As Ken Livingstone’s diagnosis is made public, what is Alzheimer’s?

Former London mayor Ken Livingstone is suffering from Alzheimer’s disease, his family has announced.

The disease is a physical illness which damages the brain, according to the Alzheimer’s Society charity.

It is the most common cause of dementia in the UK.

There are currently estimated to be 900,000 people in the UK with dementia and the figure is projected to rise to 1.6 million people by 2040, according to the charity.

Some 209,600 people will develop dementia this year in the UK, equivalent to one every three minutes.

An elderly person at a charity tea party (Jonathan Brady/PA)

There are 55 million people living with dementia around the globe.

It is estimated that this number will rise to 139 million by 2050.

Symptoms for Alzheimer’s disease include severe memory loss, confusion, disorientation, anxiety and hallucinations, according to the NHS.

Alzheimer’s disease, and other types of dementia, affect one in six people over the age of 80.

There is currently no cure for Alzheimer’s disease.

But there is medicine available that can temporarily reduce the symptoms, according to the health service.

There were 141 drugs in clinical trials to treat Alzheimer’s disease in July, according to the Alzheimer’s Society.
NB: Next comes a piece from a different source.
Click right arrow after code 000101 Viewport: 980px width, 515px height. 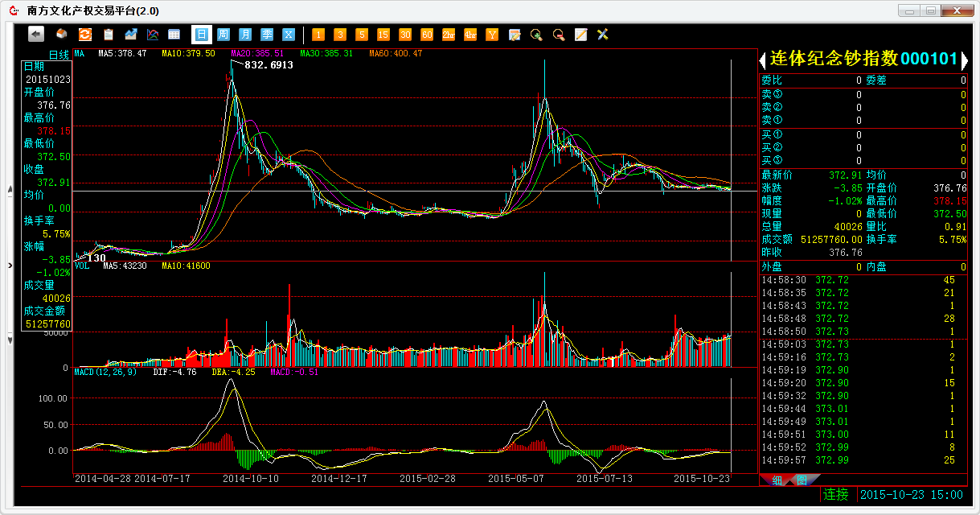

On average, people with Alzheimer’s live for around eight to 10 years after first developing symptoms.

Its exact cause is unknown, but increasing age, family history of the condition, previous severe head injuries and lifestyle factors linked to cardiovascular disease are thought to increase the risk of developing it.

Alzheimer’s disease is named after Alois Alzheimer, the doctor who first described it.